To do: Reproduce the stretch of lines from the one containing "Given: Select the Knife Basics title text" through the one containing "coord(151,22)", substituting "cart" for "shopping basket" and keeping everything else unchanged.
-- Start Exercise data --
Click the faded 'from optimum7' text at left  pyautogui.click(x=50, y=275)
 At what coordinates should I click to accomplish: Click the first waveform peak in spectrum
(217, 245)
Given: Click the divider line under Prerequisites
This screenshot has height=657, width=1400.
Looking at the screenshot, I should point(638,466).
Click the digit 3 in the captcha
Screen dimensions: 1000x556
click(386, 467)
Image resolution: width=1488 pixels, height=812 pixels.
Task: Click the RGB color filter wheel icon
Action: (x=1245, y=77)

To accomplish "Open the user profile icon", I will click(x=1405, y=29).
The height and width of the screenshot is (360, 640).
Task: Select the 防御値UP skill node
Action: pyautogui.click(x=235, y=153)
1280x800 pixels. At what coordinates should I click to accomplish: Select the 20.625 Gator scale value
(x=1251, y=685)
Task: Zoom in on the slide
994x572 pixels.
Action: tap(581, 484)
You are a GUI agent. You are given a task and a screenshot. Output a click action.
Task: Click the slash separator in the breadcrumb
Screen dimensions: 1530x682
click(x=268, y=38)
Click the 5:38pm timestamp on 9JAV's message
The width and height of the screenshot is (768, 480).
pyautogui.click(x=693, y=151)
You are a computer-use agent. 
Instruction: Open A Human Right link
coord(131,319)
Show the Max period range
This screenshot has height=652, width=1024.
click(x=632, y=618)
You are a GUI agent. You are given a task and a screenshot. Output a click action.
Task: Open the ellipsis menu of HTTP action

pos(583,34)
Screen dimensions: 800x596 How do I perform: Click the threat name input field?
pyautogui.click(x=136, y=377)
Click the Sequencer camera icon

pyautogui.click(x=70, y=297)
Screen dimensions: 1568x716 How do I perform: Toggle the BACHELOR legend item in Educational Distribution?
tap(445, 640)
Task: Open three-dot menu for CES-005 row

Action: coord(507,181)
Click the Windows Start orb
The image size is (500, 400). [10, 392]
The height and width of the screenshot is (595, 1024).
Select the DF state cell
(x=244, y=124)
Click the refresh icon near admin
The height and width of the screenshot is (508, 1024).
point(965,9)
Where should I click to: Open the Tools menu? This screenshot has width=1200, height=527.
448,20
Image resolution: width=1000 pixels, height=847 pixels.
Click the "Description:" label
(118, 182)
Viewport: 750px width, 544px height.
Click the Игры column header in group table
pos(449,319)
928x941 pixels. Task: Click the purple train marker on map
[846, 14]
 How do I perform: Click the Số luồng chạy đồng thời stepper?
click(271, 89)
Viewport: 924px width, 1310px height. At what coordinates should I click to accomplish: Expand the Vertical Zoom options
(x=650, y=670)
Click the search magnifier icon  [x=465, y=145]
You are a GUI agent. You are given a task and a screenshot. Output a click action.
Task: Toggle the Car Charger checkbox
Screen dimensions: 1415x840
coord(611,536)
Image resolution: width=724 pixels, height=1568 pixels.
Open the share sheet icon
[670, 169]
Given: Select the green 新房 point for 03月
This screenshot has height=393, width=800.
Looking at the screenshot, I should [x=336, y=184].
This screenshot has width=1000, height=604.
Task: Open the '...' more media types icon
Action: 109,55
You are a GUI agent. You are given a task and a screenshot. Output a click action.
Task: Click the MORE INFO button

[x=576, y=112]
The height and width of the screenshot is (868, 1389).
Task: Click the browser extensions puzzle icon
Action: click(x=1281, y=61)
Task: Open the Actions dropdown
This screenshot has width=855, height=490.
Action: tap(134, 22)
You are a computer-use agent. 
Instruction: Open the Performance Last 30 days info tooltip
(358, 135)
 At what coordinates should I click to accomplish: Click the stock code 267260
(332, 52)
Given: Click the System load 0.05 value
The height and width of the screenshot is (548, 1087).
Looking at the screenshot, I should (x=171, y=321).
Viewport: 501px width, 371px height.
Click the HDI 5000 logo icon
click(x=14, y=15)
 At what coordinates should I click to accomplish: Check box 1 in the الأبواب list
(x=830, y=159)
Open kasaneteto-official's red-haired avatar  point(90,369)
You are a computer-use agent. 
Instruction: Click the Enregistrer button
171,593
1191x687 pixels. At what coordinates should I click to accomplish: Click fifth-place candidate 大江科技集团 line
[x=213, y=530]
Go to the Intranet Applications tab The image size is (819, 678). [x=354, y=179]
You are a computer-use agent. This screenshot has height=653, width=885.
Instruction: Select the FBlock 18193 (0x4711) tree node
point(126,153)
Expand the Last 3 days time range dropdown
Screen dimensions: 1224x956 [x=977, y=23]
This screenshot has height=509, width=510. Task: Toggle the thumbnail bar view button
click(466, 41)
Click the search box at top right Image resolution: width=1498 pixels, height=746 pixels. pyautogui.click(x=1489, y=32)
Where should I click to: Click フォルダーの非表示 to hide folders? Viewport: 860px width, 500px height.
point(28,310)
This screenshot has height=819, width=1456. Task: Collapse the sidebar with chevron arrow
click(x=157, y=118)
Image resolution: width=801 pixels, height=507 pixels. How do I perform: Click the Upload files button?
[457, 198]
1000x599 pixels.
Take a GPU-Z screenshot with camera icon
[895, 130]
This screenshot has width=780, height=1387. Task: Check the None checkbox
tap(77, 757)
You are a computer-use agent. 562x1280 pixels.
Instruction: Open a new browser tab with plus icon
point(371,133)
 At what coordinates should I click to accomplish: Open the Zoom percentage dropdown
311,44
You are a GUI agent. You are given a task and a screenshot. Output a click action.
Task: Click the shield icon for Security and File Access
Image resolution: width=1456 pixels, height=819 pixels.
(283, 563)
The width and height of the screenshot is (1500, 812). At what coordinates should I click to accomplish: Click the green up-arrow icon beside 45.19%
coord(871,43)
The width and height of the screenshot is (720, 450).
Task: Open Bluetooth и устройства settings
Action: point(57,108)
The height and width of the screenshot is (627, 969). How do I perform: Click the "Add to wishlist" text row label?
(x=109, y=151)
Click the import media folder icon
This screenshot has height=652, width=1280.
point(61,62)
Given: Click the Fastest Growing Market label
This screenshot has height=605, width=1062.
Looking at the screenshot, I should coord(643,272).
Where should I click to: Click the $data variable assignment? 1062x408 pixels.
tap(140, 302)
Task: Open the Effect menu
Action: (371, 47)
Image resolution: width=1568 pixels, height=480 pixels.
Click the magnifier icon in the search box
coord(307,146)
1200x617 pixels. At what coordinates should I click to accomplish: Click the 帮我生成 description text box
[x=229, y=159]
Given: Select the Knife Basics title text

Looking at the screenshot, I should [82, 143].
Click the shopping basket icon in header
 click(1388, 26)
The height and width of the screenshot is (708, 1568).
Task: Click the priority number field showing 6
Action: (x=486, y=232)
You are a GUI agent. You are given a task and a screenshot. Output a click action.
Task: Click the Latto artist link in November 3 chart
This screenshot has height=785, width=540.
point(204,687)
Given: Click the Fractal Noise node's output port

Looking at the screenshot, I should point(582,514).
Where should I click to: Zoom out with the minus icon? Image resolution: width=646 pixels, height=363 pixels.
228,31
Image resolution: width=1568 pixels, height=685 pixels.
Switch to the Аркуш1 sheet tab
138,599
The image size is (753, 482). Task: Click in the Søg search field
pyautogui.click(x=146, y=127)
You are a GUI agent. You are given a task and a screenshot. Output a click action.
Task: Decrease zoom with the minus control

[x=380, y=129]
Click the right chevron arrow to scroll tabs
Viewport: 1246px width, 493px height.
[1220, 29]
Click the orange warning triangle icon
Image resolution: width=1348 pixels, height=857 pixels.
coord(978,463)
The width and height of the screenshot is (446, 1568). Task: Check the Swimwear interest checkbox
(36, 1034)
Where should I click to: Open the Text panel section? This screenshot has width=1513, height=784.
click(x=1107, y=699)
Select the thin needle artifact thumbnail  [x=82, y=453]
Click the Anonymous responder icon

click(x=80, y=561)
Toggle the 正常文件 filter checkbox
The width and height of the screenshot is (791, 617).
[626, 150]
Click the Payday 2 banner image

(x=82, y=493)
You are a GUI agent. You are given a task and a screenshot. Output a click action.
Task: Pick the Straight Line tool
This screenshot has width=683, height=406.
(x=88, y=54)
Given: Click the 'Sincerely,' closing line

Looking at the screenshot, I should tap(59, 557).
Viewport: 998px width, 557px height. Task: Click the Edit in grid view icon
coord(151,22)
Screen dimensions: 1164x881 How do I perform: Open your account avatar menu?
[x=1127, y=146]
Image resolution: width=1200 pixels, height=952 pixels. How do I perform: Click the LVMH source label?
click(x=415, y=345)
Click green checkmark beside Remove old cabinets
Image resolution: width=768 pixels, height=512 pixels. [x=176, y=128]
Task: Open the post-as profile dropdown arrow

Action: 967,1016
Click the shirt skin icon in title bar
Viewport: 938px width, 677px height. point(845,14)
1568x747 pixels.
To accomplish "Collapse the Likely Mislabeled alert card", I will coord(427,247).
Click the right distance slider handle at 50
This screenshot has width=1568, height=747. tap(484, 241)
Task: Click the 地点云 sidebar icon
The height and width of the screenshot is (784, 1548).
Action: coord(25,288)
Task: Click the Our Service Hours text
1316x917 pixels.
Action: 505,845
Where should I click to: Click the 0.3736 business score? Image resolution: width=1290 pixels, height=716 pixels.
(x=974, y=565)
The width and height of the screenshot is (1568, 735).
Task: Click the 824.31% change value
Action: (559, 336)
-- End Exercise data --
The solution:
Given: Select the Knife Basics title text

Looking at the screenshot, I should [82, 143].
Click the cart icon in header
 click(1388, 26)
The height and width of the screenshot is (708, 1568).
Task: Click the priority number field showing 6
Action: (x=486, y=232)
You are a GUI agent. You are given a task and a screenshot. Output a click action.
Task: Click the Latto artist link in November 3 chart
This screenshot has height=785, width=540.
point(204,687)
Given: Click the Fractal Noise node's output port

Looking at the screenshot, I should point(582,514).
Where should I click to: Zoom out with the minus icon? Image resolution: width=646 pixels, height=363 pixels.
228,31
Image resolution: width=1568 pixels, height=685 pixels.
Switch to the Аркуш1 sheet tab
138,599
The image size is (753, 482). Task: Click in the Søg search field
pyautogui.click(x=146, y=127)
You are a GUI agent. You are given a task and a screenshot. Output a click action.
Task: Decrease zoom with the minus control

[x=380, y=129]
Click the right chevron arrow to scroll tabs
Viewport: 1246px width, 493px height.
[1220, 29]
Click the orange warning triangle icon
Image resolution: width=1348 pixels, height=857 pixels.
coord(978,463)
The width and height of the screenshot is (446, 1568). Task: Check the Swimwear interest checkbox
(36, 1034)
Where should I click to: Open the Text panel section? This screenshot has width=1513, height=784.
click(x=1107, y=699)
Select the thin needle artifact thumbnail  [x=82, y=453]
Click the Anonymous responder icon

click(x=80, y=561)
Toggle the 正常文件 filter checkbox
The width and height of the screenshot is (791, 617).
[626, 150]
Click the Payday 2 banner image

(x=82, y=493)
You are a GUI agent. You are given a task and a screenshot. Output a click action.
Task: Pick the Straight Line tool
This screenshot has width=683, height=406.
(x=88, y=54)
Given: Click the 'Sincerely,' closing line

Looking at the screenshot, I should tap(59, 557).
Viewport: 998px width, 557px height. Task: Click the Edit in grid view icon
coord(151,22)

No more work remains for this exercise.